Aufgaben:
A – Aus welchem Land stammt Sana laut dem Text zur Migrationspolitik?
B – Entscheiden Sie, ob die folgenden Aussagen mit dem Text zur Migrationspolitik übereinstimmen. Belegen Sie jede Entscheidung mit einem wörtlichen Zitat.
(i) Die Sicherheitsdekrete wurden von der neuen Regierung aufgehoben.
(ii) Die libysche Küstenwache erhält weiterhin Finanzierungen.
(iii) Nach Sanas Aussage vergibt das Polizeipräsidium bereits Termine.
C – Setzen Sie den Text zur Migrationspolitik im Anschluss an seinen letzten Satz fort.

**** Ausgangstext ****

Vor gut einem Jahr verließ ein Innenminister, der Schiffen die Anlandung verboten hatte, sein Amt. Die Diskontinuität in den Entscheidungen, die von der darauffolgenden Regierung groß angekündigt wurde, ist auch heute noch nicht einmal im Ansatz zu erkennen. Wir bezweifeln sogar, dass sie jemals umgesetzt werden wird. Die Liste der Fehltritte ist lang: weder wurden die Sicherheitsdekrete aufgehoben, noch abgeändert, Seenotrettung findet verspätet statt oder wird ganz unterlassen, die Schiffe der NGOs werden unter Angabe von administrativen Gründen festgehalten, die [sogenannte] libysche Küstenwache erhält weiterhin Finanzierungen, und das Aufenthaltsrecht von Migrant*innen wurde auf eine Art legalisiert, die man schlichtweg Betrug nennen kann. Diese unvollständige Liste zeigt, dass sich, bis auf die Rhetorik und manche Kraftakte, die aktuelle Regierung von der vorhergehenden, Lega-geführten in Bezug auf den Umgang mit Migration kaum unterscheidet.

Wir wollen weiterhin die Geschichten der Menschen erzählen, die wir treffen und die diesen furchtbaren Moment hautnah erleben.

Sana

Sana ist ein junger Mann aus Gambia. Während er sich die x-te Zigarette anzündet, bleibt sein Blick nach unten gerichtet und das Feuerzeug kann er nicht still in den Händen halten. Er sagt: „Ich gehe weg, ich will nicht mehr auf einem Bett sitzend darauf warten, dass mir jemand einen Termin gibt, um meine Papiere in Ordnung zu bringen, ich warte seit zu langer Zeit. In meiner Wohneinrichtung haben sie mir gesagt, dass das Polizeipräsidium noch keine Termine vergibt und es immer weiter aufschiebt. Ich muss aber wissen was ich machen soll, zu viele Menschen zählen auf mich“.

**** Bereitgestelltes Material ****

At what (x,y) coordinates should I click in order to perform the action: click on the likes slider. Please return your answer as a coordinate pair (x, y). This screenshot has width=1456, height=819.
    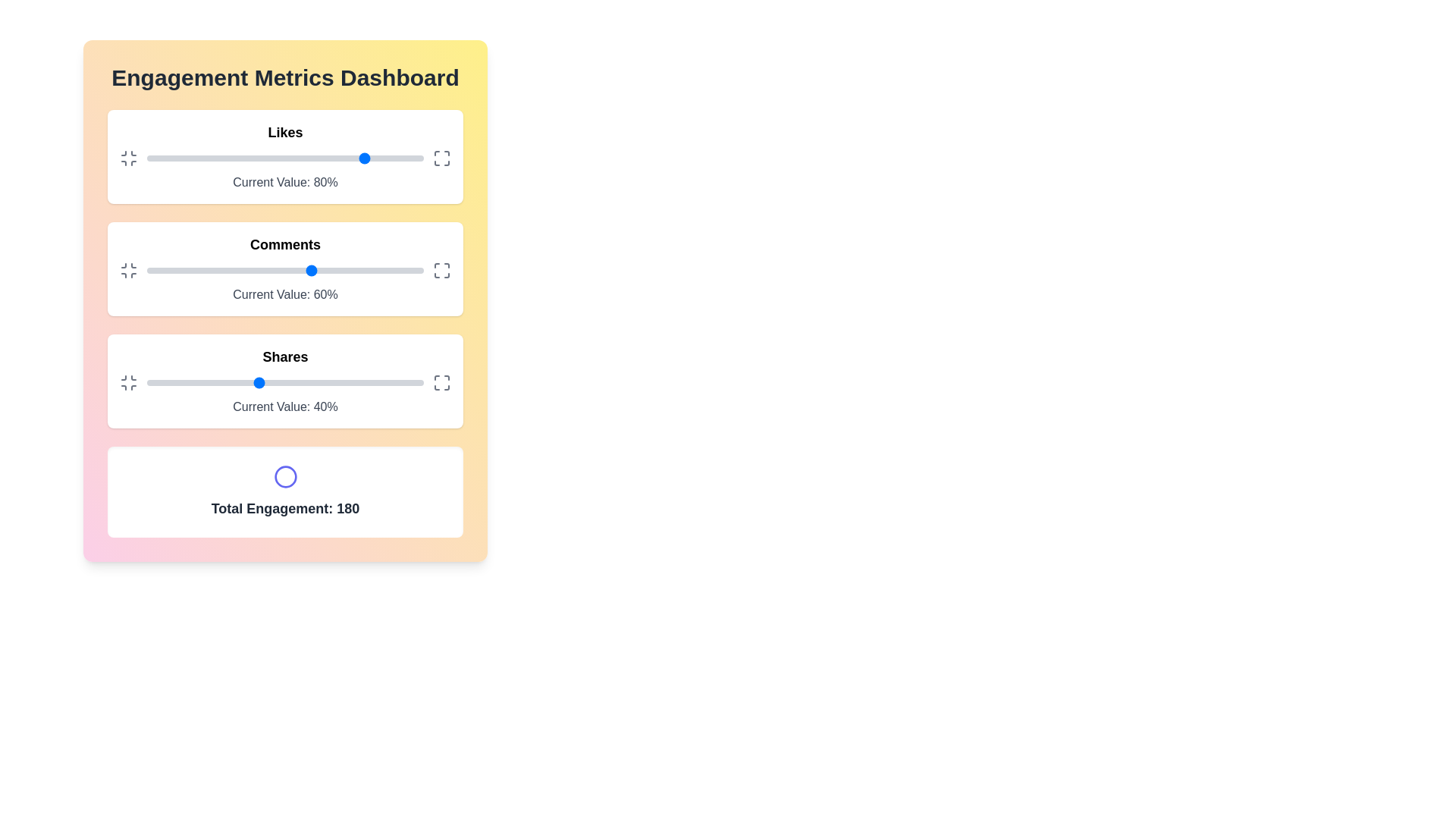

****

Lösungen:
A – Aus Gambia.

B –
(i) Nein: „weder wurden die Sicherheitsdekrete aufgehoben, noch abgeändert“
(ii) Ja: „die [sogenannte] libysche Küstenwache erhält weiterhin Finanzierungen“
(iii) Nein: „dass das Polizeipräsidium noch keine Termine vergibt“

C –
Er ist erst 19, aber er musste sehr schnell erwachsen werden, und jetzt ist er zwar noch jung, wirkt aber viel älter und zugleich unglaublich müde. „Während des Lockdowns haben sie mich in ein Gefängnis gesteckt, in eine Zelle, ohne dass irgendjemand aus meiner Einrichtung mir die Gründe dafür nennen konnte. Sie haben uns eingebuchtet und wir haben erst viel später den Grund dafür erfahren. Es waren Monate des Schweigens, wie in den libyschen Lagern wo man nie weiß, ob es ein Morgen geben wird. Immerhin wurden wir hier nicht verprügelt oder uns die Hoden verbrannt, trotzdem haben wir auch hier Gewalt erfahren und wir sind müde“.

Er raucht eine letzte Zigarette bevor wir uns verabschieden, und jetzt wissen wir schon nicht mehr, wo er sich befindet. Vermutlich hat er sich in die lange Schlange der Unsichtbaren und Ausgebeuteten eingereiht, gemeinsam mit den Tausenden unbegleiteten minderjährigen Geflüchteten, die in Italien verschwunden sind. Den letzten Schätzungen des Innenministeriums zufolge sind es mehr als zwei am Tag.

Moussa

Moussa ist ein junger Senegalese, der jahrelang in einem Restaurant in Palermo gearbeitet hat, bis seine Arbeitgeber ihn, ohne lange zu zögern, abserviert haben: „Ich war zu allem gut, ich habe in jedem Bereich gearbeitet, manchmal auch 14 Stunden am Tag, und alle mochten mich. Das glaubte ich zumindest oder wollte es glauben: es tat mir gut, mir vorzustellen, dass jemand das Beste für mich wollte, und nicht nur meine starken Arme brauchte um Pakete voller Lebensmittel hochzuheben. Mein Leben hat sich im Restaurant abgespielt: Toiletten sauber machen, Tische aufräumen, Erledigungen nachgehen, nach Ladenschluss das Besteck sauber machen. Sie haben mich gut behandelt, aber als ich um einen Arbeitsvertrag gebeten habe, weil meine Aufenthaltserlaubnis bald ablaufen würde, haben sie mich vor die Tür gesetzt. Sie haben mir gesagt ich sei undankbar, ein Profiteur, ein Dieb. Sie haben mich gedemütigt und auf die Straße gesetzt”.

Derartige Situationen erleben wir im Moment zuhauf, weil die vermeintliche Legalisierung dem Betrug und Spekulationen den Weg ebnet, auf dem Rücken der Migrant*innen. Trotz des Versuchs der Hilfsorganisationen die Menschen zu informieren und sie vorzuwarnen, haben die meisten von ihnen sich am letzten Zipfel Hoffnung festgehalten und sind so Betrug zum Opfer gefallen.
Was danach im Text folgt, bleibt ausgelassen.